Candy Broad, membro della Camera alta, sta promuovendo un disegno di legge che permetterebbe alla donne l’accesso libero all’aborto nel primo periodo della gravidanza.

Lo Stato di Victoria, nel sud-est dell’Australia, ha uno dei tassi di aborto più alti al mondo. Una gravidanza su quattro finisce in un aborto attraverso il decreto Menhennitt del 1969, che permette la procedura nel caso in cui sia a rischio la salute fisica o mentale di una donna.

In una lettera datata questo martedì e firmata dall’Arcivescovo Denis Hart di Melbourne, dal Vescovo Peter Connors di Ballarat, dal Vescovo Jeremiah Coffey di Sale e dal Vescovo Joseph Grech di Sandhurst, i presuli hanno affermato che il “movimento per la depenalizzazione dell’aborto sarebbe un passo indietro per le donne e le loro famiglie”.

“Eliminare l’aborto dai crimini non può rendere accettabile una cosa così poco etica”.

▶ Compito
Trascrivi senza modifiche la parte dell'estratto sull'aborto nello Stato di Victoria che va da "Candy Broad, membro" a "periodo della gravidanza.". L'elenco seguente non ha nulla a che vedere con l'estratto sull'aborto nello Stato di Victoria.

▶ Dati da esaminare
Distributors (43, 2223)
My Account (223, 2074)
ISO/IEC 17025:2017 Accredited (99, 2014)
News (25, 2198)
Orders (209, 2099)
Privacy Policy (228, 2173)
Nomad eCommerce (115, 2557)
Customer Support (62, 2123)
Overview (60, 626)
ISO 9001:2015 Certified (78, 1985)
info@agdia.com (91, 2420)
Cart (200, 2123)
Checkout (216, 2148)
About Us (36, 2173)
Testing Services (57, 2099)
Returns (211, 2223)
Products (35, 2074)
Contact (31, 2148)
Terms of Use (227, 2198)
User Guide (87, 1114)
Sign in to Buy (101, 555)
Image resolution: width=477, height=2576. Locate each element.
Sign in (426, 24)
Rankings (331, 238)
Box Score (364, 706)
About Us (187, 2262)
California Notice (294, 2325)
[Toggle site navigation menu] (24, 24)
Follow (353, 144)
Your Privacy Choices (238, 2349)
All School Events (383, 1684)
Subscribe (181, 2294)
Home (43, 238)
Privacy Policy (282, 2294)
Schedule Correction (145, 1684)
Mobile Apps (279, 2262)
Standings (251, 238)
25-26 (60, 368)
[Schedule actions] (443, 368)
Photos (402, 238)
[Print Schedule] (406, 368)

▶ Risultato
Candy Broad, membro della Camera alta, sta promuovendo un disegno di legge che permetterebbe alla donne l’accesso libero all’aborto nel primo periodo della gravidanza.